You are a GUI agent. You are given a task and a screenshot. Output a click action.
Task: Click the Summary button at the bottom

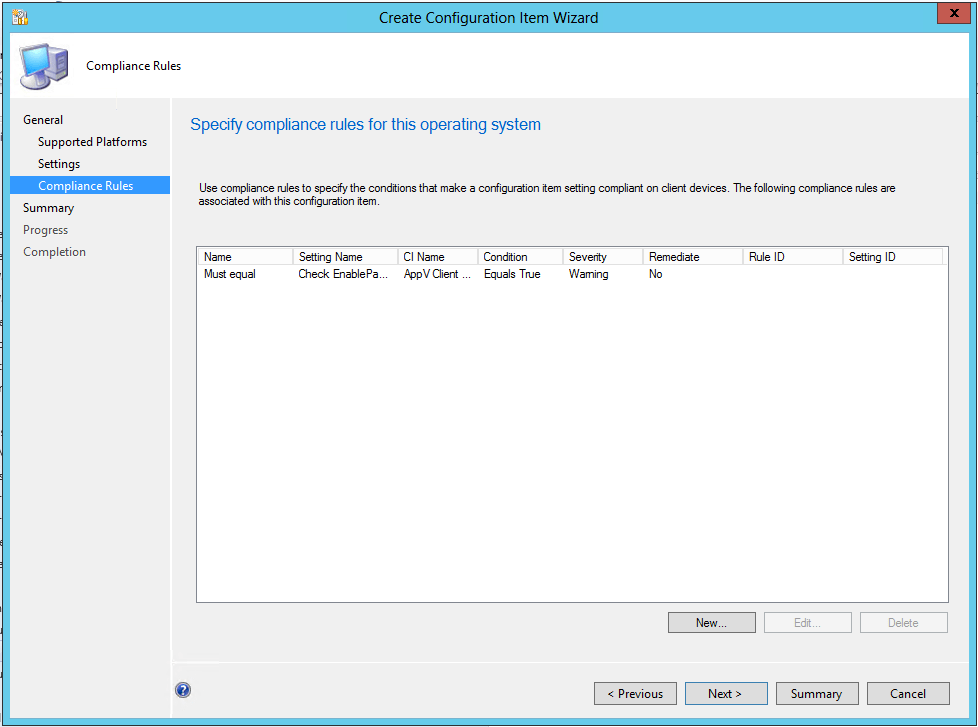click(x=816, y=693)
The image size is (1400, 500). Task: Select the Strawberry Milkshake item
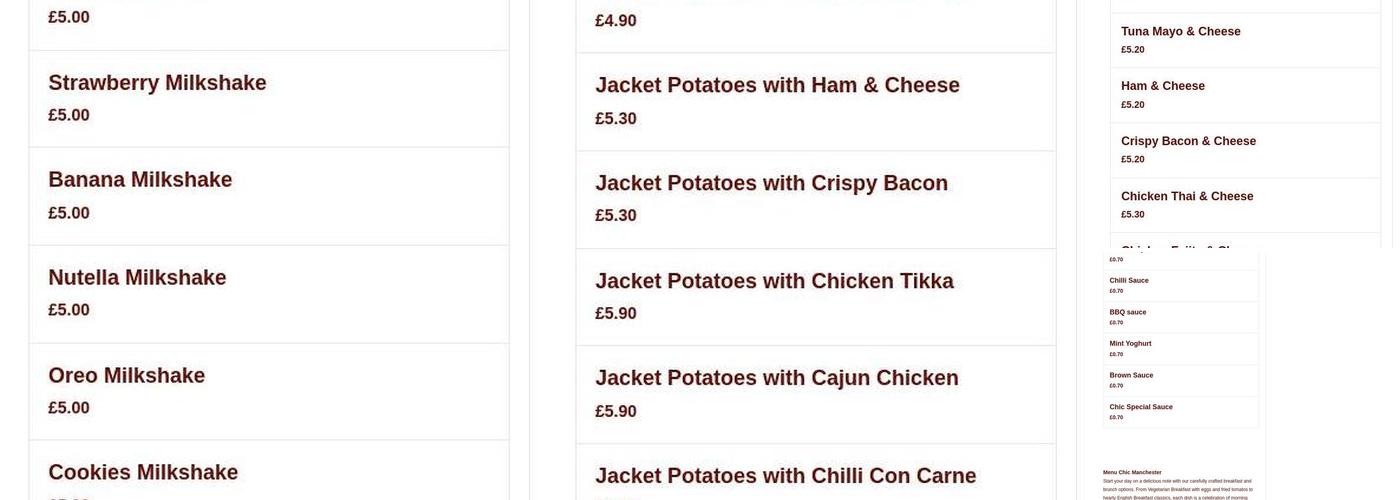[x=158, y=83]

________________________________________

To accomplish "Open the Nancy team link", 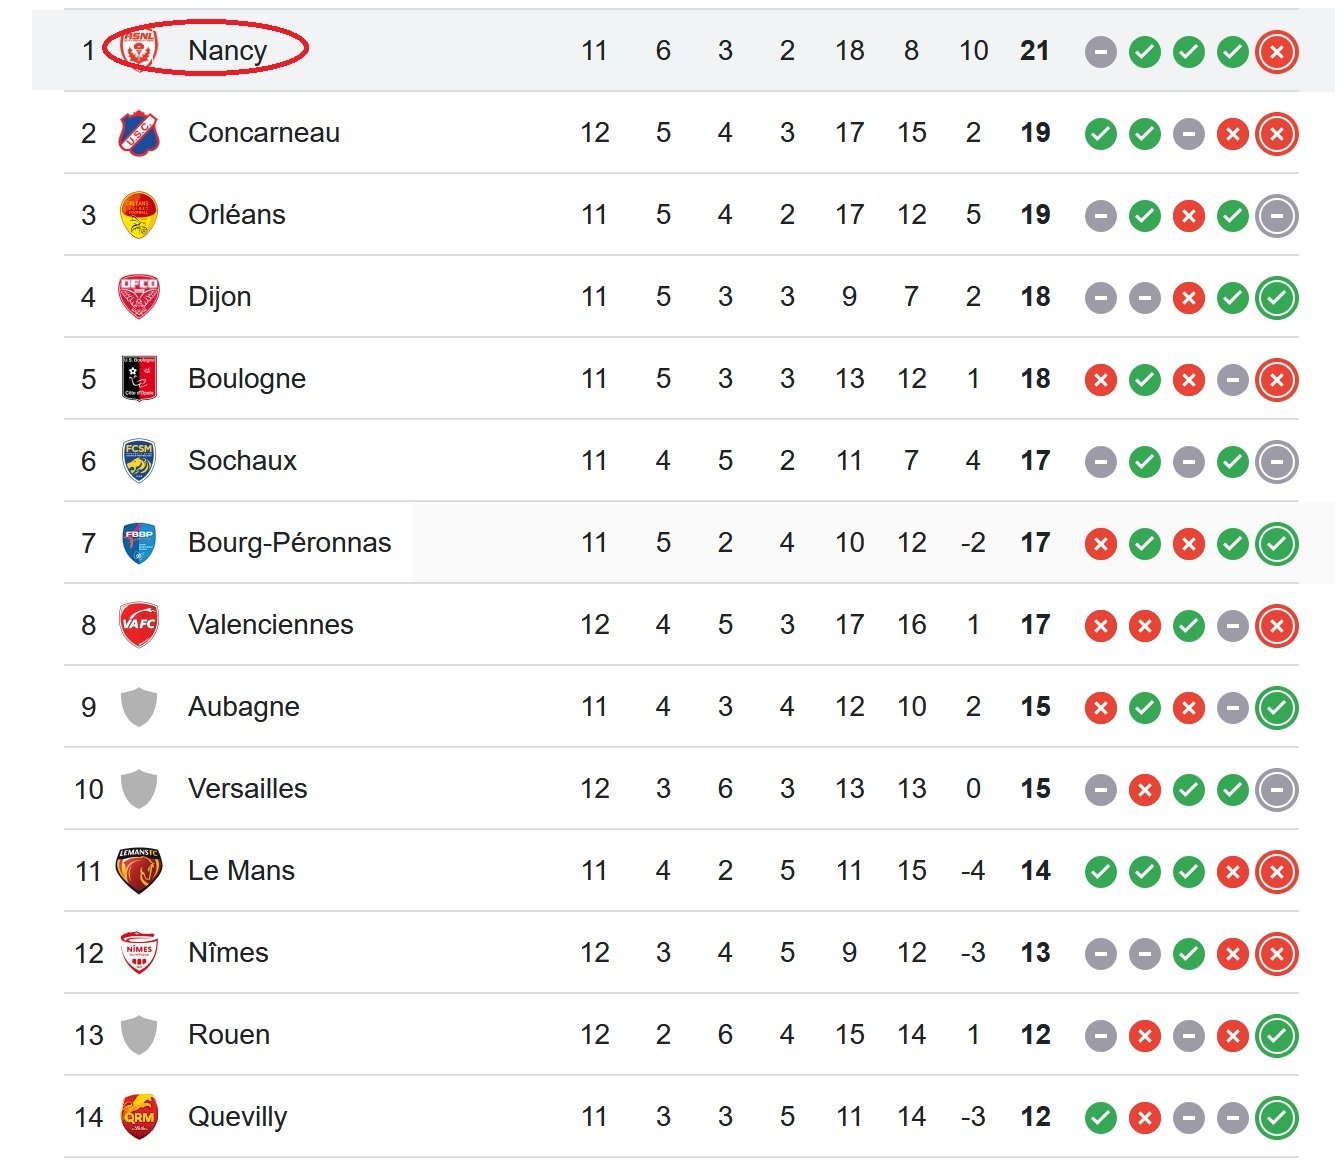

________________________________________

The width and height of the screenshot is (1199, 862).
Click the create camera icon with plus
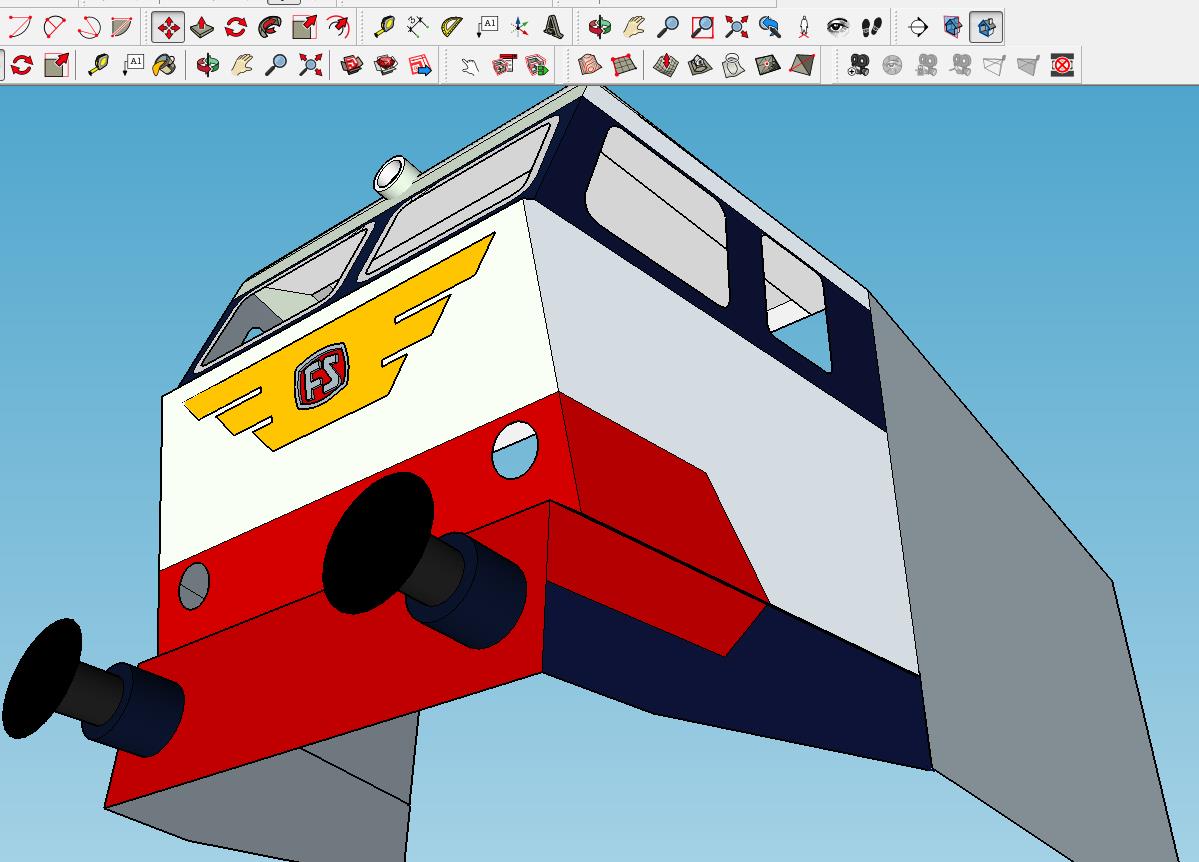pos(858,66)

________________________________________

Take from the material above every line that includes the word "screenshot".

# The completed task
You are a GUI agent. You are given a task and a screenshot. Output a click action.
The width and height of the screenshot is (1199, 862).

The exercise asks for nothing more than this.